• _What this task involves_
In the records below, change "Locate each element" to "Find each element" and leave every other line as it is. Reproduce the records without the pictures.

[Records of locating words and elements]

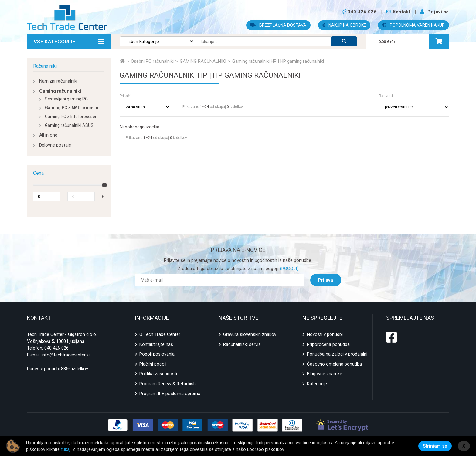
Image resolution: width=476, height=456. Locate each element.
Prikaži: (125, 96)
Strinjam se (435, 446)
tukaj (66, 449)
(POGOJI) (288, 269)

• _Task response_
Image resolution: width=476, height=456. Find each element.
Prikaži: (125, 96)
Strinjam se (435, 446)
tukaj (66, 449)
(POGOJI) (288, 269)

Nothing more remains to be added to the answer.